• [WORK INSTRUCTION]
Read through the data and count the lines that contain the string "Select"; give only the result.

• [MATERIAL PROVIDED]
——————
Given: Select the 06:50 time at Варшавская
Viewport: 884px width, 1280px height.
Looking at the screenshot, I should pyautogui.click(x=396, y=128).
——————
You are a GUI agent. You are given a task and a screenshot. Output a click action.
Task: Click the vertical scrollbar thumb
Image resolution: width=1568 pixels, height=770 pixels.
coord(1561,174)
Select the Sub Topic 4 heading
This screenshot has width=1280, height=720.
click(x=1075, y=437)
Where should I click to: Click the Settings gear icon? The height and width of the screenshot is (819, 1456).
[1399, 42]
——————
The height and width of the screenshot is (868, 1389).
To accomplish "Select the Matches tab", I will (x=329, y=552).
——————
• [TASK OUTPUT]
3